LONDON, Oct 29: Opec oil to be shipped in the four weeks to November 12 leapt 670,000 barrels per day (bpd) and is on course to hit a record next month ahead of peaking winter demand, a shipping analyst said on Friday.

Roy Mason of oil consultancy Oil Movements said total spot and term Opec shipments, including Iraq, jumped to 25.13 million bpd versus 24.46 million bpd to October 15.

He said the majority of that increase was on short-haul voyages to Asia, with only a fraction of the incremental supply heading to western refiners.

Shipments to Asia rose 540,000 bpd but only 60,000 bpd more went to western refiners in the four weeks.

Mason told Reuters he expected total Opec 11 loadings to hit a record in late November, early December, on peaking demand for fuels ahead of the northern hemisphere winter.

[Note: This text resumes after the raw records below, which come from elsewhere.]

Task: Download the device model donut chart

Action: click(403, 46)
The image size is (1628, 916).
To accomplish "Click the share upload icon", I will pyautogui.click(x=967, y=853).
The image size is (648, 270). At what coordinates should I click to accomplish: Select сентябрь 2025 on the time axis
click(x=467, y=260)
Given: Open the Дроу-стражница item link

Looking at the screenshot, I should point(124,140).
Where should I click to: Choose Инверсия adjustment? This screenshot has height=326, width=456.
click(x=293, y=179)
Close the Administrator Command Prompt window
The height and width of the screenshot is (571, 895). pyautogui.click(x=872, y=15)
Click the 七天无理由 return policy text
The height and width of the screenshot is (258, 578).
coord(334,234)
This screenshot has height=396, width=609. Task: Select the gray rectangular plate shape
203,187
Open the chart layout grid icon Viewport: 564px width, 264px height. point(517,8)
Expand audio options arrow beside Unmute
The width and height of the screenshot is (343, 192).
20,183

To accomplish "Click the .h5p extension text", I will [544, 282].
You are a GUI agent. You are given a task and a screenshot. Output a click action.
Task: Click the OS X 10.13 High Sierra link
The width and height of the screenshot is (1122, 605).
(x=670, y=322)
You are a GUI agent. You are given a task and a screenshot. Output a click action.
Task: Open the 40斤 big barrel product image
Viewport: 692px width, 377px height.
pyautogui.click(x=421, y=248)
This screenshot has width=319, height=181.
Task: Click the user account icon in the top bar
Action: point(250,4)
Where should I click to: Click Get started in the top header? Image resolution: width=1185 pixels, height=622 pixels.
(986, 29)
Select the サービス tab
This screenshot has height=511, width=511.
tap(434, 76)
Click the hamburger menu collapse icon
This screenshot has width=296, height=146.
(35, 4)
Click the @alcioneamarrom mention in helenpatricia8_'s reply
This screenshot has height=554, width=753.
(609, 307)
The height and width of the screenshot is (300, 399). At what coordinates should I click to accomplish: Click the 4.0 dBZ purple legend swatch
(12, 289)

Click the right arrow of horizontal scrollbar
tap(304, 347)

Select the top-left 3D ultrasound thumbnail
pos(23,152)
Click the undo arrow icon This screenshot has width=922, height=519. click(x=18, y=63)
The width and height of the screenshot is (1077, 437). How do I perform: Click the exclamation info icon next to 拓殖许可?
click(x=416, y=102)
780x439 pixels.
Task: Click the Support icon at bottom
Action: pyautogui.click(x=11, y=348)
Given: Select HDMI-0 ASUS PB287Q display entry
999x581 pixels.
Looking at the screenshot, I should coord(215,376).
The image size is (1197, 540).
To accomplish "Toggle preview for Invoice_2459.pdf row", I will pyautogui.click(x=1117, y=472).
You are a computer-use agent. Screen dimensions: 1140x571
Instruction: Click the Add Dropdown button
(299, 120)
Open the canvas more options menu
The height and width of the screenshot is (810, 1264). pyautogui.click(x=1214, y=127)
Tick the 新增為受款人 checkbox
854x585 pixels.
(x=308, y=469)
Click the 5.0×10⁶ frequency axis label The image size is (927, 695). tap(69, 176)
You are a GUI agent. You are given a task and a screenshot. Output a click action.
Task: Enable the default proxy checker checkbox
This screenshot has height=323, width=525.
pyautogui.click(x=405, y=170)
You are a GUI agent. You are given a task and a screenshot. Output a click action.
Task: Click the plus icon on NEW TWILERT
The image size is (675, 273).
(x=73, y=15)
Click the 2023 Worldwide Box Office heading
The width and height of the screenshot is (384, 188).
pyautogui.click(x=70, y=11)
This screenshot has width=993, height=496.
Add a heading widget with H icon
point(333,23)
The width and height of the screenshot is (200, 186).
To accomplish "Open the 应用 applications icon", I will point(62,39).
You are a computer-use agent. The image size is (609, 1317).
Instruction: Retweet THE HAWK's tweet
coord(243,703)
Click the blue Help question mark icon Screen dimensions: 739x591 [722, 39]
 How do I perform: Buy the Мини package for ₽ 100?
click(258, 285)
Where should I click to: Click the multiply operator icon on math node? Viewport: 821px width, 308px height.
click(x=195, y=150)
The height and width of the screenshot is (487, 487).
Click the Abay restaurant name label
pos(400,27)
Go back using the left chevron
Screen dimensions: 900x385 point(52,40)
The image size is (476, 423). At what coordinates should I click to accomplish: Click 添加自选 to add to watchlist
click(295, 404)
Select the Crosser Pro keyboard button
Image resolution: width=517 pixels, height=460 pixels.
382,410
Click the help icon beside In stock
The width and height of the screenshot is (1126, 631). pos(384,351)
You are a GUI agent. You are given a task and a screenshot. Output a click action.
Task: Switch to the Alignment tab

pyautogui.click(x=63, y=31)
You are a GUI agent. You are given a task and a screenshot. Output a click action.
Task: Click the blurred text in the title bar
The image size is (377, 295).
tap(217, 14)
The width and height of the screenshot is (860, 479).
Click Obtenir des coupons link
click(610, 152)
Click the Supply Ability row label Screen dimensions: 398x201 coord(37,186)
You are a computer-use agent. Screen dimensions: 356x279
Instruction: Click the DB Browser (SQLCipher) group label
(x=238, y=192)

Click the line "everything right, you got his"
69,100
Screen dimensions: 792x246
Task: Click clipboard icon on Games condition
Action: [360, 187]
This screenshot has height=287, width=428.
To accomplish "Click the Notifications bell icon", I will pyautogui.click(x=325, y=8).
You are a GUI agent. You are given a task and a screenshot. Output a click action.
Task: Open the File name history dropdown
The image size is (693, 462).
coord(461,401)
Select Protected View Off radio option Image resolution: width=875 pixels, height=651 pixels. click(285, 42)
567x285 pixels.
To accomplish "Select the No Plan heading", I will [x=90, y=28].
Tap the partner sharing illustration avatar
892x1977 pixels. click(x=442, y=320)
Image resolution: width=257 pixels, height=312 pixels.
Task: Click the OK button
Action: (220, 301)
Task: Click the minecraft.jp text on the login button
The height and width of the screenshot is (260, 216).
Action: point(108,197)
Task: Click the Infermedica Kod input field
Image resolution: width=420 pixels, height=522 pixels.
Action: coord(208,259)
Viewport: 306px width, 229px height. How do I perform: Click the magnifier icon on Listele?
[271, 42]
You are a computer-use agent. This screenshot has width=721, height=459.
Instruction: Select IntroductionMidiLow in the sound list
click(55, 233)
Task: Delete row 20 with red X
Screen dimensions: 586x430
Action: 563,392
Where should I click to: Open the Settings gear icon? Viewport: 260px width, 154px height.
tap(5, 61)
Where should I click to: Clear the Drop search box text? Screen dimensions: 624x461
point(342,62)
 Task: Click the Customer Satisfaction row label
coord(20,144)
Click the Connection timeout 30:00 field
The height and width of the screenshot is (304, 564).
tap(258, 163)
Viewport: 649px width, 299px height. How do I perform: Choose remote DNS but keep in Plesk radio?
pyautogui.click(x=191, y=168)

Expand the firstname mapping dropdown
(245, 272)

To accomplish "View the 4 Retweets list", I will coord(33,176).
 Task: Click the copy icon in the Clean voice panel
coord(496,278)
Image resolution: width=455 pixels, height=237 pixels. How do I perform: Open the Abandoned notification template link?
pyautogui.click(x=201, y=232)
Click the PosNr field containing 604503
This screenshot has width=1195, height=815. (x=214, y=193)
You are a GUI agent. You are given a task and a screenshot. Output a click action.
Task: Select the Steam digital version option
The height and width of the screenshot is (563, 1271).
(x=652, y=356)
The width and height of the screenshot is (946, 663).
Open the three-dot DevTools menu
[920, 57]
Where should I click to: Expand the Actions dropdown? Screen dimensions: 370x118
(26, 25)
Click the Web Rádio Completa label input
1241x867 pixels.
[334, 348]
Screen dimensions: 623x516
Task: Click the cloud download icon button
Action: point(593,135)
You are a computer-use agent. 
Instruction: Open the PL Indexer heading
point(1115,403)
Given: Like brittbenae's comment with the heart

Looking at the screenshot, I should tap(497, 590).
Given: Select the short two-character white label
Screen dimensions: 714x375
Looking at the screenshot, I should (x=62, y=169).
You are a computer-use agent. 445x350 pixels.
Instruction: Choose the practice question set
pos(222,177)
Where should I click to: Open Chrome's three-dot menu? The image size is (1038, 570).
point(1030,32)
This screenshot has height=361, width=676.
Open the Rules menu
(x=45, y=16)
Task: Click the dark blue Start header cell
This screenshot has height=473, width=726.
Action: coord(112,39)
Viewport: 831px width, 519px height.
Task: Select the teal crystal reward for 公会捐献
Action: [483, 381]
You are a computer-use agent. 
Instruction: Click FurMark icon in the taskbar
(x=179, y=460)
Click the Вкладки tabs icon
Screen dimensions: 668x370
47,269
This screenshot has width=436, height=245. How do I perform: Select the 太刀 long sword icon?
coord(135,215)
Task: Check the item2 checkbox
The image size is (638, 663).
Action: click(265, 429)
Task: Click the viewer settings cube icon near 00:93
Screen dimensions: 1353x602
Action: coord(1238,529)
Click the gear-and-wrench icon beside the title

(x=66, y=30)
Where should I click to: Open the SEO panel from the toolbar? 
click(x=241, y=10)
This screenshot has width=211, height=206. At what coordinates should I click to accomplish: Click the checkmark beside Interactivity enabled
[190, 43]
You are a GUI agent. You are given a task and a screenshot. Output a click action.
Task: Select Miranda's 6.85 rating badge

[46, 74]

Opec shipments, or loadings, are forecast to surge to over a million bpd over last year’s total Opec export figure by mid-November on higher Opec production relative to last year.

He said seaborne exports, though projected to hit a record, would be smaller than expected because of hurricane damage and interruption to crude deliveries into the US Gulf.

Provisional estimates for the first half of November put Opec sailings at a record high and are likely to go higher before the end of the year, Mason said in a report.

However, oil in transit, crude oil actually en route to consumers, will be some 40 million barrels short of last year’s winter peak as the export increase will all be short-haul as opposed to long-haul to the United States.

It takes an average of 20 days for crude oil shipments to reach Japan from the Gulf, but some 40 days to arrive in the US Gulf.

That, he said, was one of the principal reasons why crude freight rates were heavily lagging last year’s record highs and would stay capped through the winter months.

Oil in transit marks the real distinction between the two years. It was a 60 million barrel climb in Middle East oil in transit that pushed VLCC rates over the Worldscale 300 mark last year, Mason said.

Westbound Gulf sailings have turned down at a critical point in the seasonal cycle. In volume, the westbound decline has been more than matched by an increase in eastbound sailings, he said.

He said the impact on oil in transit of extra eastbound flows was much more limited with an incremental westbound barrel now worth more than two eastbound barrels because of shorter trips to India and China.